● **About this task**
Leave out the pictures and print precisely the lines from the line with "507x764 pixels. At" to the final line of the entries, both ends included.

● **Stored records**
________

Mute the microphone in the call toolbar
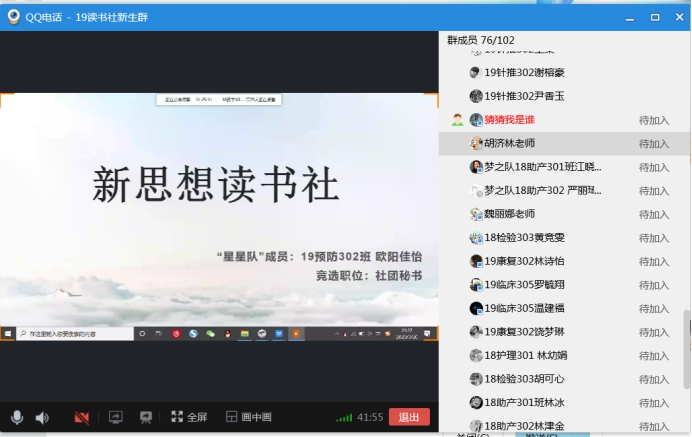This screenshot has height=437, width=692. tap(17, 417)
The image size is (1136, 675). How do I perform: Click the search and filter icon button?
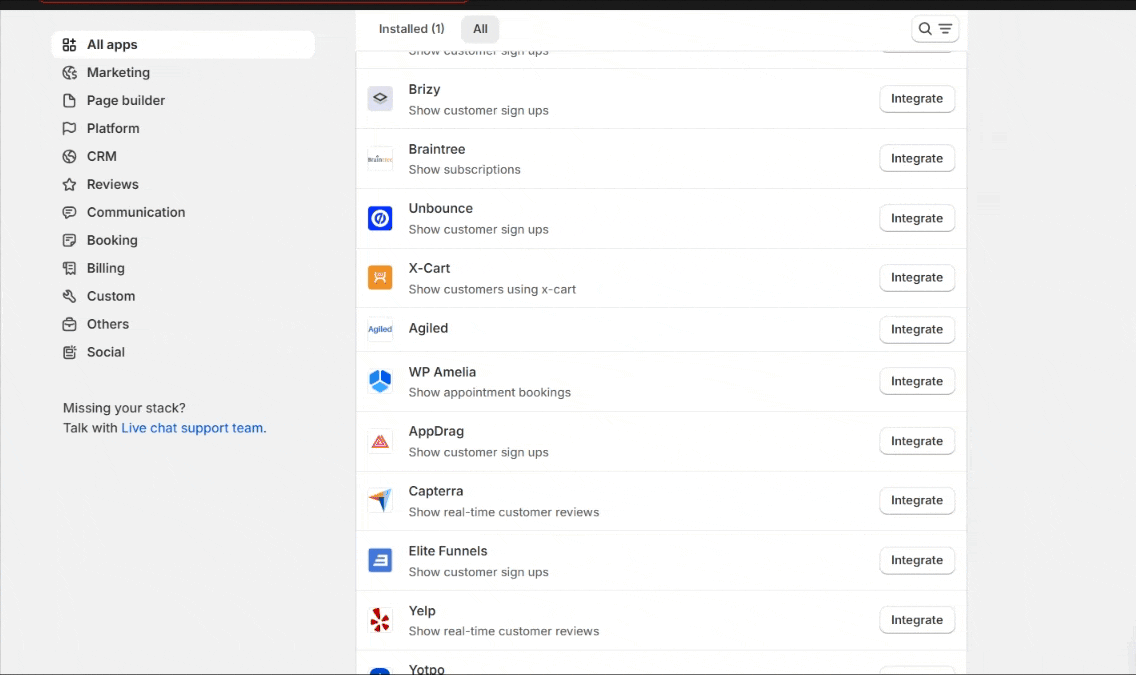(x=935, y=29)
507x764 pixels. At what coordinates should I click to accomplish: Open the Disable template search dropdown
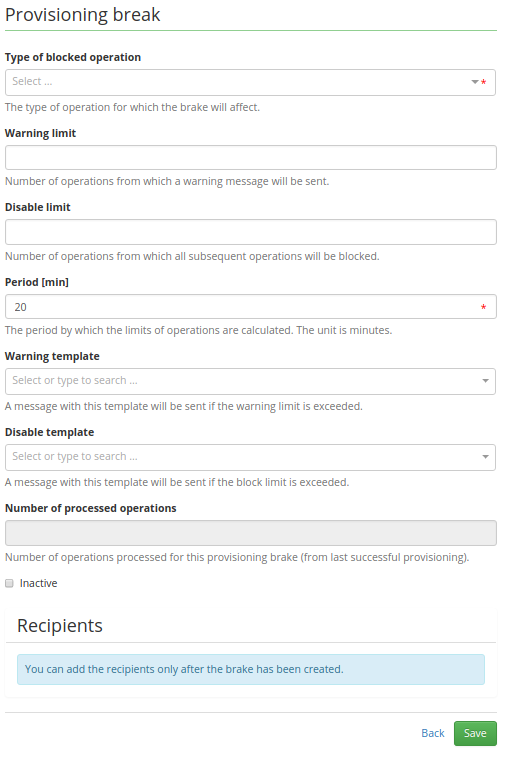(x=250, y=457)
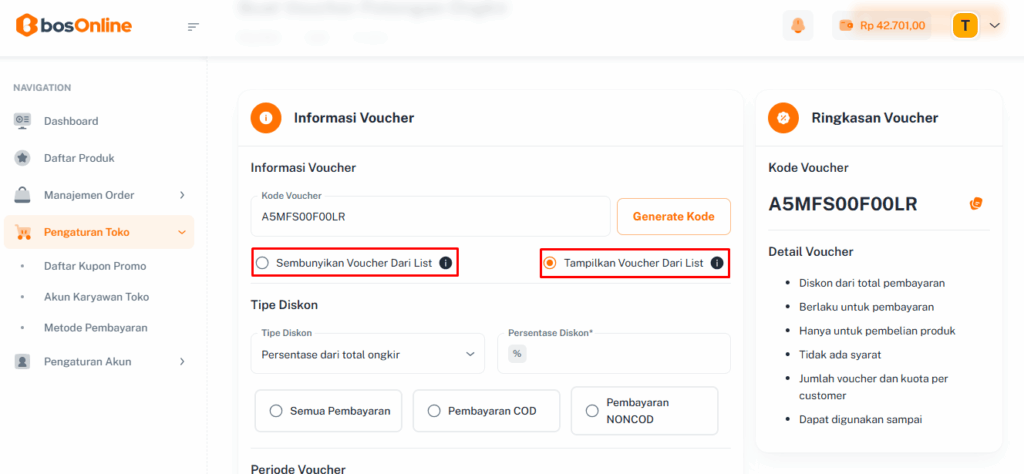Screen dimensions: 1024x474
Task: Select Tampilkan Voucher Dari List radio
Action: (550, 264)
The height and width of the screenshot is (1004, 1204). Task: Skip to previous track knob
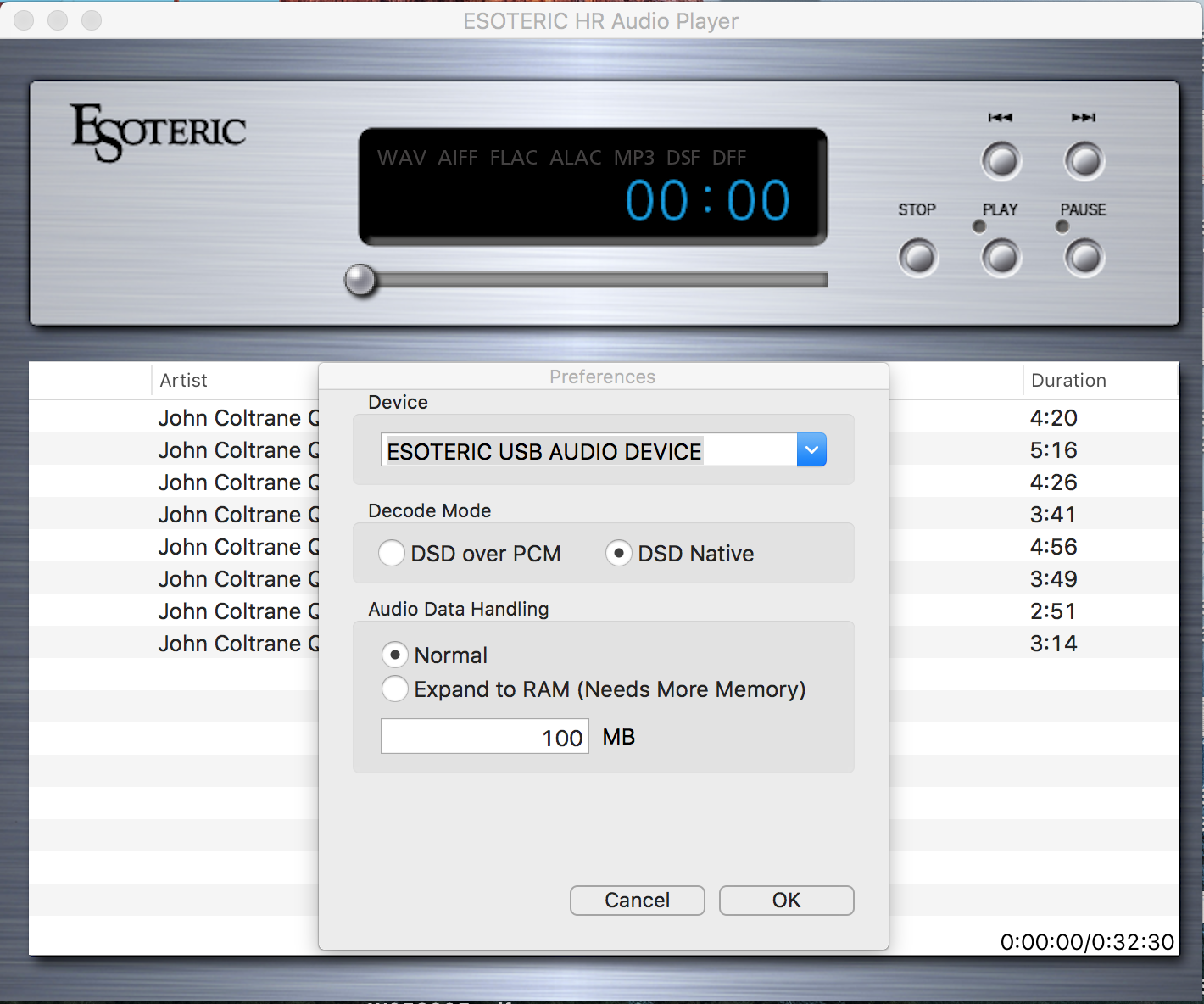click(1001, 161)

________

● **Solved problem**
507x764 pixels. At what coordinates should I click to accomplish: Open the Disable template search dropdown
(x=250, y=457)
Screen dimensions: 1024x474
Task: Select Tampilkan Voucher Dari List radio
Action: (550, 264)
The height and width of the screenshot is (1004, 1204). Task: Skip to previous track knob
click(1001, 161)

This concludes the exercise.